De même, en travaillant, avec Amélie Chabrier, sur les signatures des hebdomadaires politiques et littéraires de l’entre-deux-guerres (Gringoire, Marianne, Candide, Je suis partout), nous avons été frappés de voir quelles stratégies le journal met en œuvre pour mettre en avant de grands noms et imposer une certaine identité générique, relativement contradictoire avec la réalité concrète des signatures, prises toutes ensemble et froidement, comme un jeu de données à plat. Dans Marianne, Candide, Gringoire, Vendredi, Je suis partout, le repérage et le pistage des signatures mettent en évidence des trajectoires de lecture privilégiant les noms liés aux domaines littéraire et politique, au détriment, par exemple, des dessinateurs, des rubricards ou des auteurs de variétés qui, pourtant, contribuent activement à la vitesse de croisière du journal. Amélie Chabrier a montré que Je suis partout a transformé son identité de genre en reconfigurant son parcours de lecture initial, celui d’une revue de presse cumulative et anonyme, autour de trajectoires de signatures-vedettes qui invitaient à manipuler le journal, à le feuilleter à partir de l’attractivité de certains noms-phares6. Enfin, l’outil du « signomètre », conçu par Pierre-Carl Langlais pour repérer et extraire automatiquement les signatures des journaux, attire notre attention, sans préjugés de valeurs, sur l’omniprésence aussi bien des « grandes plumes » de tel ou tel titre que des rubricards auxquels on prête peu attention ou, encore, noms d’agence de presse ou de photographie7.

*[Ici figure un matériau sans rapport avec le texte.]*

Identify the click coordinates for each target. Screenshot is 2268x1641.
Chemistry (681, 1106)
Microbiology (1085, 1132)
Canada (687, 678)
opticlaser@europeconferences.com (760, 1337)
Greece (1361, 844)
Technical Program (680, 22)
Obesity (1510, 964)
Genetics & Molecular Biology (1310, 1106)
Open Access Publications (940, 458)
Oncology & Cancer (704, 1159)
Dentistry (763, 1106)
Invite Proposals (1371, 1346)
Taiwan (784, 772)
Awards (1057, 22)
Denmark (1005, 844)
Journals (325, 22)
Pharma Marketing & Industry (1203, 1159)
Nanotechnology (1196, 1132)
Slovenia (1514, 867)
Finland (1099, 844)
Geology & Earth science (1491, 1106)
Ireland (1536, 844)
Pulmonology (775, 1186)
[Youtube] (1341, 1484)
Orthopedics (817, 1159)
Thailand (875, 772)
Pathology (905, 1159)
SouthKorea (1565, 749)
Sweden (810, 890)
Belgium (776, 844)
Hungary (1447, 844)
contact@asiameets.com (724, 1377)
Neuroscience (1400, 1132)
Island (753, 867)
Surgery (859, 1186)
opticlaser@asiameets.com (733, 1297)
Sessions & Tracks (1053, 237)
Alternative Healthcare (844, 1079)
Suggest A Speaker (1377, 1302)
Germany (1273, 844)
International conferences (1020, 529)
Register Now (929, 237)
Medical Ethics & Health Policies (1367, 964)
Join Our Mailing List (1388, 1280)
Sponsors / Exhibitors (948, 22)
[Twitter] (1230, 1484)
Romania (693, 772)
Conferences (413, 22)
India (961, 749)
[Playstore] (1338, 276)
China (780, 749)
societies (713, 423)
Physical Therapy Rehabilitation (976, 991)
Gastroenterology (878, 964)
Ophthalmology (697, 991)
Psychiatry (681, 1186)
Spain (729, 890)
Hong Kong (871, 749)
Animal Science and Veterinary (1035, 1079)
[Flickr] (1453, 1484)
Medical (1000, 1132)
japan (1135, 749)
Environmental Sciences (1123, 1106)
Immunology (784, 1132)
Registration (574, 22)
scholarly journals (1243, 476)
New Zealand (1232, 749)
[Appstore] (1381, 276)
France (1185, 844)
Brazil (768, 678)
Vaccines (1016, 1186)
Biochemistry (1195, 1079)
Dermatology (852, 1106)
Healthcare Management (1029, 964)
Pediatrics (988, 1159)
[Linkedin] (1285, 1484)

Ainsi l’exploration du journal par sa numérisation interroge, d’une autre manière que le feuilletage des imprimés, la dimension sensorielle de l’expérience médiatique. Dans cette perspective, la question n’est plus : quels genres de discours ou quels discours récurrents tient le journal, mais comment le journal s’organise-t-il, en tant qu’expérience sensorielle complexe, et dans quelle mesure pouvons-nous en rendre compte ? Les recherches en humanités numériques avancent sur cette question, et développent des outils abordant la page comme surface visible, par opposition au textocentrisme traditionnel de la lecture automatisée8. Certaines dimensions de cette expérience peuvent aussi être documentées par des témoignages d’époque : le plaisir ou le déplaisir liés à la qualité du papier, à son odeur d’encre fraîche, le format et sa commodité de manipulation, la relation systémique de l’objet-journal au monde des objets en général (meubles, lieux, outils de transport, de lecture, de rangement, etc.), par exemple. Enfin, on peut tenter de comprendre comment le journal s’organise comme terrain de circulation pour l’œil, espace organisant un ordre de circulation. Mosaïque, coulée de texte, dispositif polyphonique, recueil ou labyrinthe, dans tous les cas, le journal est expérience visuelle de trajectoire et de sélection. Dans quelle mesure peut-on décrire et modéliser les ordres dans lesquels le journal encode sa lecture ?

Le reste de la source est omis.